### ACTIVITY:
Pictures are not part of the copy; repeat everything else in the records exactly.
- - - - - - -
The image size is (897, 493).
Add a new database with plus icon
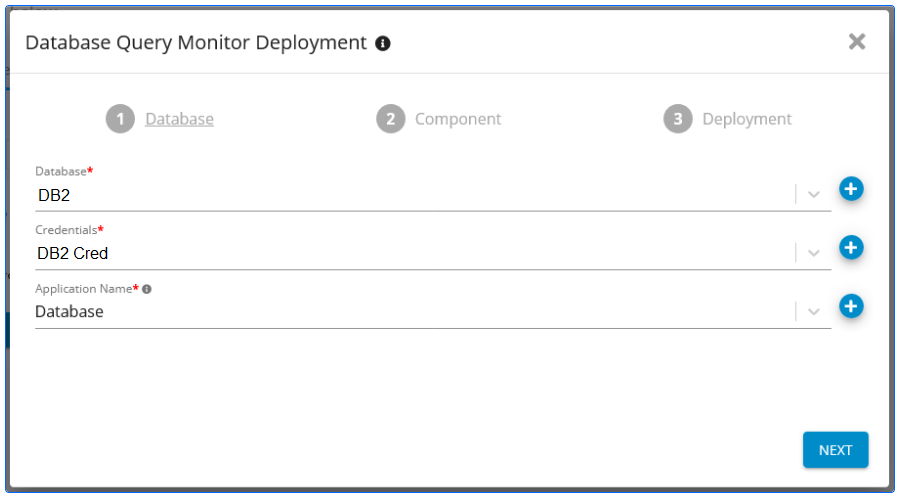(851, 189)
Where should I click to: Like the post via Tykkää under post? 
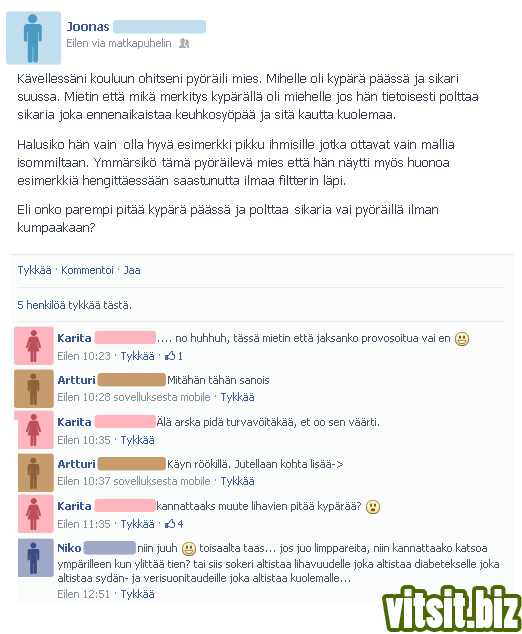tap(34, 270)
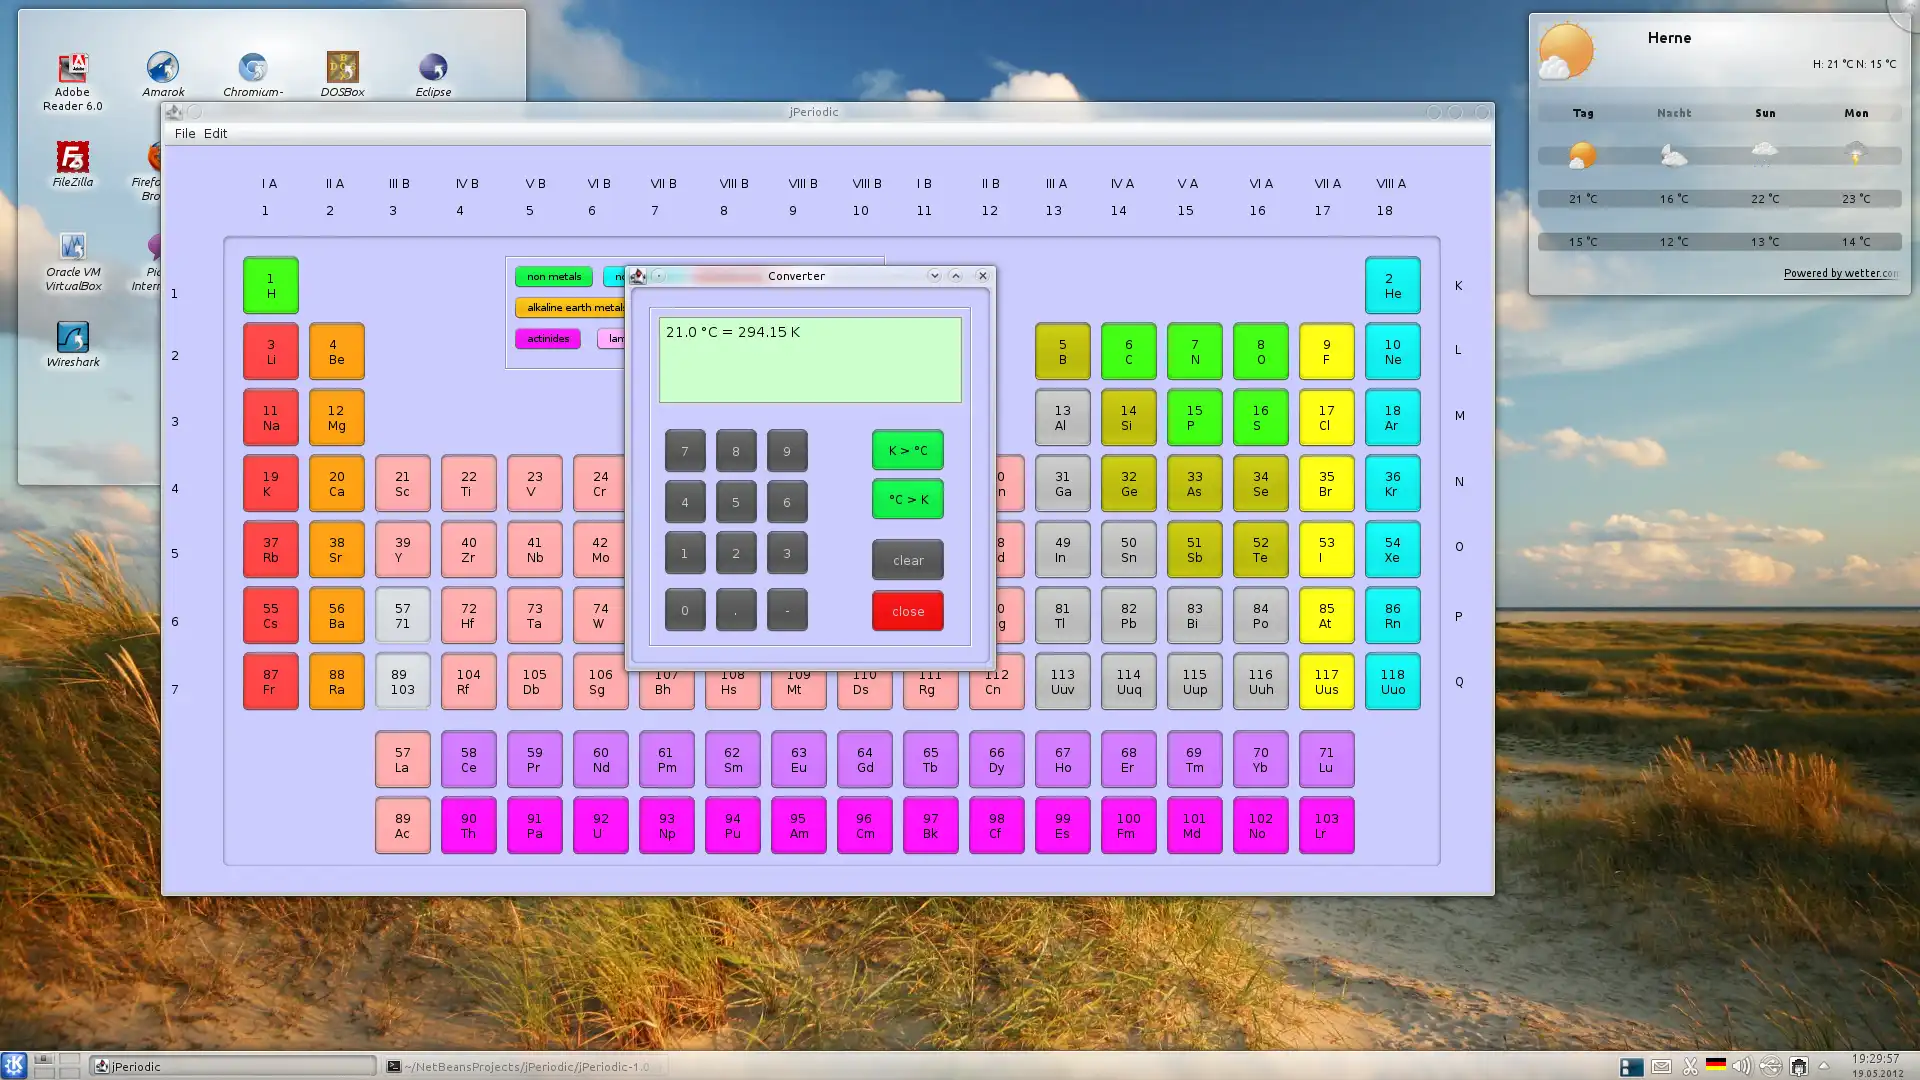Screen dimensions: 1920x1080
Task: Click the Helium (He) element button
Action: (x=1391, y=285)
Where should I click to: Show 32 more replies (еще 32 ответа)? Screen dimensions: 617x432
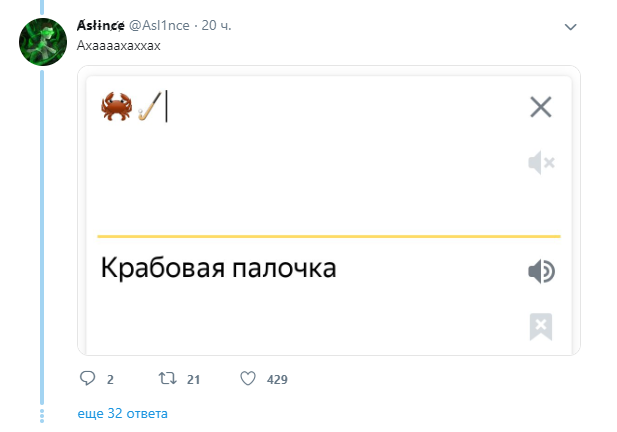coord(123,413)
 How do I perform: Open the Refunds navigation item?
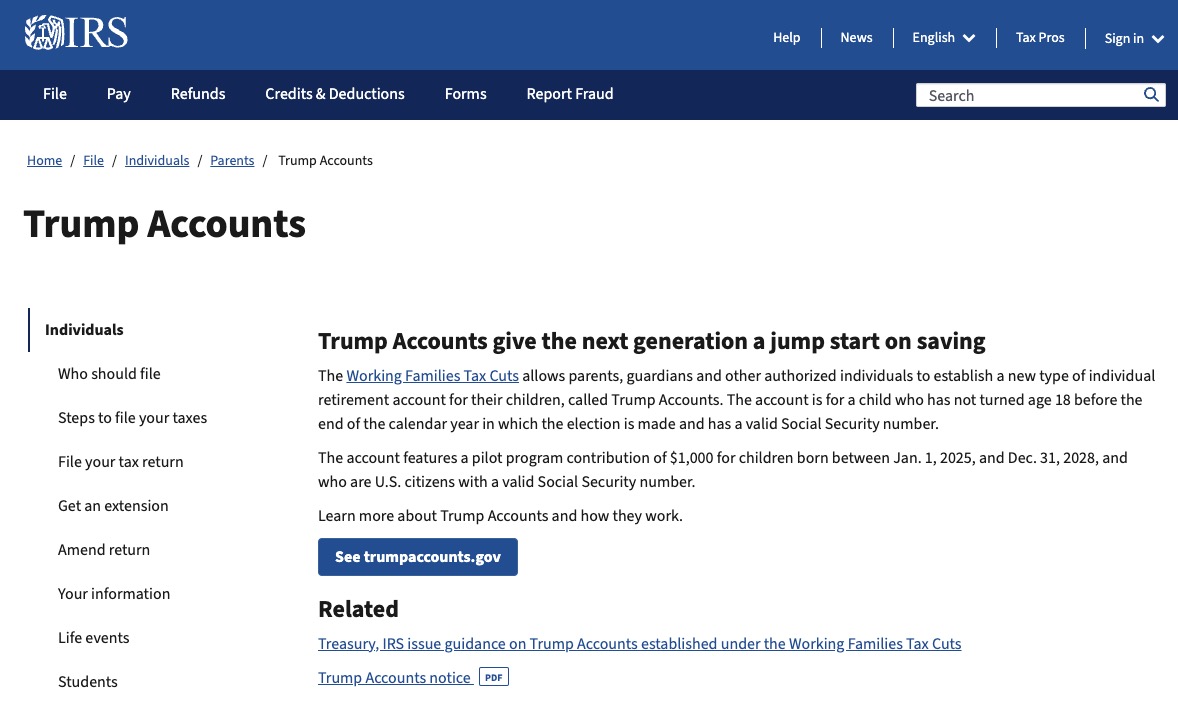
- - - - - - -
### RESULT:
The image size is (897, 493).
Add a new database with plus icon
(851, 189)
Where should I click to: Like the post via Tykkää under post? 
tap(34, 270)
Screen dimensions: 1920x1080
Task: Click the Helium (He) element button
Action: (x=1391, y=285)
Where should I click to: Show 32 more replies (еще 32 ответа)? Screen dimensions: 617x432
coord(123,413)
 How do I perform: Open the Refunds navigation item?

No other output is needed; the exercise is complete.